Back in the 60s and 70’s there was a great emphasis on living in the present. Ram Das’s book Be Here Now was very popular. And Fritz Perls, in his workshops for therapists at Esalen also stressed being present-centered as a way of cutting down on the obsessive style that one found in therapists who were trained in Freudian analytic therapy. The Freudian approach emphasized thinking about one’s problems in living, the therapist’s main activity being the making of cognitive interpretations. Although Perls didn’t spell it out, what he was really getting at was being in the sensory present.
I was one of those obsessional types that he was trying to help get out of their minds, more into their senses. I remember having lunch with him at a deli in Beverly Hills. He had come to LA to do a fundraiser for a growth center I was helping to establish called the Topanga Center for Human Development, sort of a miniature Esalen Institute. I was a bit intimidated by the great man and was always monitoring my thoughts before I spoke to him. He was sitting across from me in the deli and said, in his heavy German accent: “Steve, you are still thinking too much.” He was, of course, right, but I realized later that, if he weren’t so confrontive, I might have been more spontaneous with him.
In an important sense, we’re never in any place but the present. The past doesn’t exist any more and the future is not here yet. What Perls meant when he said that people were not experiencing the now is that they were lost in their cognitive present and not in their sensory present. This style prevents those people from savoring the activities they’re involved in, even those that are pleasurable.
I find the ability to spend at least some time existing in the sensory present lacking in many of my clients. The result is a relative inability to find deep satisfaction by sensory immersion in any activity and, as a consequence, a relative lack of self-awareness and experiencing of joy. The current emphasis on mindfulness, particularly among CBT therapists, and in those exploring spirituality, shows that being aware of oneself in the present is currently seen as important in many ways: for self-grounding, awareness of bodily sensations and emotions; and literally seeing, hearing, smelling tasting, what’s present to them. Being sensorially aware is very important for people who are addicted to substances, shopping, sex, gambling, etc. because they tend to avoid their emotions and plunge quickly into addictive activities as a way of avoiding the feeling of emotion. It is probably even more difficult for people in general to exist in the present now than back in the 60’s and 70”s because of the very negative events occurring in the US and the world in general.

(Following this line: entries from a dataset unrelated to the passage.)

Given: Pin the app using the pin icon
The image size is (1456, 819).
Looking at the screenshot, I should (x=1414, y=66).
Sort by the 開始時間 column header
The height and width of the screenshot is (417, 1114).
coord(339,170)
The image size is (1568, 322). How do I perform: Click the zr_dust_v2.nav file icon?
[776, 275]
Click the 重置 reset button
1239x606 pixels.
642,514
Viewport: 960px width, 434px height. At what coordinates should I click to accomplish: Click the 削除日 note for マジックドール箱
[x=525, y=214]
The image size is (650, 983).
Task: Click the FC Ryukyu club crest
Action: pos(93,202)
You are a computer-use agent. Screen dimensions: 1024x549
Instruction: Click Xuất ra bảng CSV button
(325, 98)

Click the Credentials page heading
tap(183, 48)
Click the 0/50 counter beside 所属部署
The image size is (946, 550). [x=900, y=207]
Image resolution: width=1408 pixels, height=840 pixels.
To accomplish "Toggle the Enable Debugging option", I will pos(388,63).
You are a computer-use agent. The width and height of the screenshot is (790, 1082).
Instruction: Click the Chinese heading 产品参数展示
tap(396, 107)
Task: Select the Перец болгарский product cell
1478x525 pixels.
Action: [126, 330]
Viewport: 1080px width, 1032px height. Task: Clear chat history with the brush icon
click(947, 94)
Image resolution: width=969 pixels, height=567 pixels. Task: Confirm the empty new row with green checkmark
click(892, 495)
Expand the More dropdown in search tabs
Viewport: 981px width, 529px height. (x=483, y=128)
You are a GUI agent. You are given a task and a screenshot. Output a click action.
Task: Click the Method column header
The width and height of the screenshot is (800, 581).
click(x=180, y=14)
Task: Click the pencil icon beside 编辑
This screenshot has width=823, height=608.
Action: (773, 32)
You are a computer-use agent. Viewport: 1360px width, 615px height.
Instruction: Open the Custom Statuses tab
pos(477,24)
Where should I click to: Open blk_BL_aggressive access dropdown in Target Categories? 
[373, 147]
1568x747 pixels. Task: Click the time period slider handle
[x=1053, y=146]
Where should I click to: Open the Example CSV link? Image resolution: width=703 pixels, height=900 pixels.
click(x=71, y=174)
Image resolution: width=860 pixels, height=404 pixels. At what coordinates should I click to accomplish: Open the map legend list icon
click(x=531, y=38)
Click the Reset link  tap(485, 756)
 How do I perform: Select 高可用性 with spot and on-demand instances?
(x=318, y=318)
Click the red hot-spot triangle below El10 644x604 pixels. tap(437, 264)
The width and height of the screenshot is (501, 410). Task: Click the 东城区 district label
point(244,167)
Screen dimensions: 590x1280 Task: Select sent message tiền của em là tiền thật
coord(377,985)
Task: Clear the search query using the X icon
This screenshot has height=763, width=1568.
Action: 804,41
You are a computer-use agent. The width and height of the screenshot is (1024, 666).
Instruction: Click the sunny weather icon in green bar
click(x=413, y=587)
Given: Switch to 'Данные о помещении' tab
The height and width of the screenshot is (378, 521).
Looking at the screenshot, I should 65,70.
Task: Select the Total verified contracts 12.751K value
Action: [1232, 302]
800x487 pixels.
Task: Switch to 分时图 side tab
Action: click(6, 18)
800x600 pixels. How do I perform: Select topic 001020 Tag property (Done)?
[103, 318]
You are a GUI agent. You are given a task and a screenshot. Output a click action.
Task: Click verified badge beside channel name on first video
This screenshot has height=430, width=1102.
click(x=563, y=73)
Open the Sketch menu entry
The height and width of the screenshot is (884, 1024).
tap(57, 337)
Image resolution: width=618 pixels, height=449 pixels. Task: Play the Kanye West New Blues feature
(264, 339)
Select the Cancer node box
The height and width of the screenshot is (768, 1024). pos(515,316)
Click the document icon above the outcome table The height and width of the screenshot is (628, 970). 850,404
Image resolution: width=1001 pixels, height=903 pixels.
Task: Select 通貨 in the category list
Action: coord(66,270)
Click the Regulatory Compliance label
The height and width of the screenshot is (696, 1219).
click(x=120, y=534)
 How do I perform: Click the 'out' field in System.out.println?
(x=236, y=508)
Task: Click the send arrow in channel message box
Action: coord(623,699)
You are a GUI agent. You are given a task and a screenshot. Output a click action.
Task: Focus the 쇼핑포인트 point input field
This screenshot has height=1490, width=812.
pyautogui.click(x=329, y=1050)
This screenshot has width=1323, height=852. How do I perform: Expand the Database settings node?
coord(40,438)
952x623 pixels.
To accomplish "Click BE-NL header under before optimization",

How to increase present-centeredness
Meditation can be helpful in increasing the ability to experience the present moment. I prefer a type of Vipasana meditation called Noting. This entails attending to one’s body by just noticing the body part where one is receiving sensations. I find when I meditate in this way, it’s most helpful for me to say out loud what I am noticing. When I’m aware that I’m getting lost in a thought–e.g., what I’m going to do during my day, thinking about some issue I’m struggling with, thinking about some future activity–I just say the word “thinking” and then get back to my body. I have found that the type of meditation where one uses a mantra that one says over and over again can actually lead to less sensory awareness, not more. I often will spend a few minutes with clients in our therapy sessions helping them learn how to to do the Noting version of Vipassana.
I also sometimes do a couple of exercises with clients to help them become aware of their sensory awareness avoidance and learning to be more in their sensory present. I suggest that they just look around the room and say what they literally see. Some clients will just note things in the office–pictures on the wall, books in my book case, the trees and plants outside my window–without getting immersed in any one thing they see. It’s as if they’re reciting a grocery list and, when I point that out, they are often amazed at how little time they spend in their visual sensory present. I suggest when I notice that, if they see anything that piques their interest, they should experiment by delving into their visual experience by spending more time with each thing they see.
Another activity that I sometimes use is one I got from Perls. I ask the client to say what he or she is experiencing and to preface each statement with “Here and now I’m aware of …………….” and then saying what they are noticing. This can seem a bit stilted but gives clients the opportunity to absorb themselves in the experience rather than just skipping over it. If they begin to veer off in thinking about what they’re saying, I instruct them to say, “Here and now I’m aware of thinking about . . .. . .” I also note what they were experiencing just before they took a detour into their thinking. It’s often some observation that triggered anxiety or a painful memory. Sometimes it occurs when they’ve looked at me and feel reluctant to say what they’ve observed. They may be fearful about saying they see my bald head for fear that I would be annoyed with them. Or they may feel that’s being too “personal” to say what they experience when they look at me.